**MATERIALS PROVIDED**
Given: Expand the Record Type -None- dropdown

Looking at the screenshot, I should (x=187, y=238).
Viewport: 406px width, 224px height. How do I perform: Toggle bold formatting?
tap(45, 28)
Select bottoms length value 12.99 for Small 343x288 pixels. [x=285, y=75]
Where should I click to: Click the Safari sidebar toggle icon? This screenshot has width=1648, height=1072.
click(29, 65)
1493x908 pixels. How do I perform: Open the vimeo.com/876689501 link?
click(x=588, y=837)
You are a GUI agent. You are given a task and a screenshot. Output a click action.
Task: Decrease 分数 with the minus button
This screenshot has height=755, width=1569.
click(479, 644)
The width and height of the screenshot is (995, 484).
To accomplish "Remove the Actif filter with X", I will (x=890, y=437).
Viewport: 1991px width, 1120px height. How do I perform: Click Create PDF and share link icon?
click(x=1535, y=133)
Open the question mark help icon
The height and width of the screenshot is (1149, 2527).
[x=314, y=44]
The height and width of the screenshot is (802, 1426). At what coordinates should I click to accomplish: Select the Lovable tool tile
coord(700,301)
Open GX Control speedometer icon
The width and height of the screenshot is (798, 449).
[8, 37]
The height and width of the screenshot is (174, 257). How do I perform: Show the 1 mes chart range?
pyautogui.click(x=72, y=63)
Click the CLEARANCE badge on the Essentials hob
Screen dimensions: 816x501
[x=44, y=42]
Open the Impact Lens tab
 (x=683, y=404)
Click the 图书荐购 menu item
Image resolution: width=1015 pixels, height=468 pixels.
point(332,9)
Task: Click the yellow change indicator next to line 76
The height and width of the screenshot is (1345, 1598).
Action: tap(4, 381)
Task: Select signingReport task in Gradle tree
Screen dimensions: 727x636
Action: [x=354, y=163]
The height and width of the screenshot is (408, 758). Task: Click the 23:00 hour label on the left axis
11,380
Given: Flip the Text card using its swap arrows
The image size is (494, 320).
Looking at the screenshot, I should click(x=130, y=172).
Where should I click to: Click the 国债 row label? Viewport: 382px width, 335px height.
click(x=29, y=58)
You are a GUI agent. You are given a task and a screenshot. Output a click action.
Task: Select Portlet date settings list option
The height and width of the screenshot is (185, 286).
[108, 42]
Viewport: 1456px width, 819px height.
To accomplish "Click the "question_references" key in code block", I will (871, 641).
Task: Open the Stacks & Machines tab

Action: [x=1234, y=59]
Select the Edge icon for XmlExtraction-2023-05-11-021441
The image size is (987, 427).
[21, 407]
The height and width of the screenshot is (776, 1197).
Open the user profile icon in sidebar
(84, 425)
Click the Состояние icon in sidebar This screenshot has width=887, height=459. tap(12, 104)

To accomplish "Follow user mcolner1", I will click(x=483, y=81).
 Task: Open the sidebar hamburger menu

**WHAT IS ASKED**
Rewrite all the records with every "Viewport" changed to "Display", keeping everything else the same.

**EXERCISE ANSWER**
Given: Expand the Record Type -None- dropdown

Looking at the screenshot, I should (x=187, y=238).
Display: 406px width, 224px height. How do I perform: Toggle bold formatting?
tap(45, 28)
Select bottoms length value 12.99 for Small 343x288 pixels. [x=285, y=75]
Where should I click to: Click the Safari sidebar toggle icon? This screenshot has width=1648, height=1072.
click(29, 65)
1493x908 pixels. How do I perform: Open the vimeo.com/876689501 link?
click(x=588, y=837)
You are a GUI agent. You are given a task and a screenshot. Output a click action.
Task: Decrease 分数 with the minus button
This screenshot has height=755, width=1569.
click(479, 644)
The width and height of the screenshot is (995, 484).
To accomplish "Remove the Actif filter with X", I will (x=890, y=437).
Display: 1991px width, 1120px height. How do I perform: Click Create PDF and share link icon?
click(x=1535, y=133)
Open the question mark help icon
The height and width of the screenshot is (1149, 2527).
[x=314, y=44]
The height and width of the screenshot is (802, 1426). At what coordinates should I click to accomplish: Select the Lovable tool tile
coord(700,301)
Open GX Control speedometer icon
The width and height of the screenshot is (798, 449).
[8, 37]
The height and width of the screenshot is (174, 257). How do I perform: Show the 1 mes chart range?
pyautogui.click(x=72, y=63)
Click the CLEARANCE badge on the Essentials hob
Screen dimensions: 816x501
[x=44, y=42]
Open the Impact Lens tab
 (x=683, y=404)
Click the 图书荐购 menu item
Image resolution: width=1015 pixels, height=468 pixels.
point(332,9)
Task: Click the yellow change indicator next to line 76
The height and width of the screenshot is (1345, 1598).
Action: tap(4, 381)
Task: Select signingReport task in Gradle tree
Screen dimensions: 727x636
Action: [x=354, y=163]
The height and width of the screenshot is (408, 758). Task: Click the 23:00 hour label on the left axis
11,380
Given: Flip the Text card using its swap arrows
The image size is (494, 320).
Looking at the screenshot, I should click(x=130, y=172).
Where should I click to: Click the 国债 row label? Display: 382px width, 335px height.
click(x=29, y=58)
You are a GUI agent. You are given a task and a screenshot. Output a click action.
Task: Select Portlet date settings list option
The height and width of the screenshot is (185, 286).
[108, 42]
Display: 1456px width, 819px height.
To accomplish "Click the "question_references" key in code block", I will (871, 641).
Task: Open the Stacks & Machines tab

Action: [x=1234, y=59]
Select the Edge icon for XmlExtraction-2023-05-11-021441
The image size is (987, 427).
[21, 407]
The height and width of the screenshot is (776, 1197).
Open the user profile icon in sidebar
(84, 425)
Click the Состояние icon in sidebar This screenshot has width=887, height=459. tap(12, 104)

To accomplish "Follow user mcolner1", I will click(x=483, y=81).
 Task: Open the sidebar hamburger menu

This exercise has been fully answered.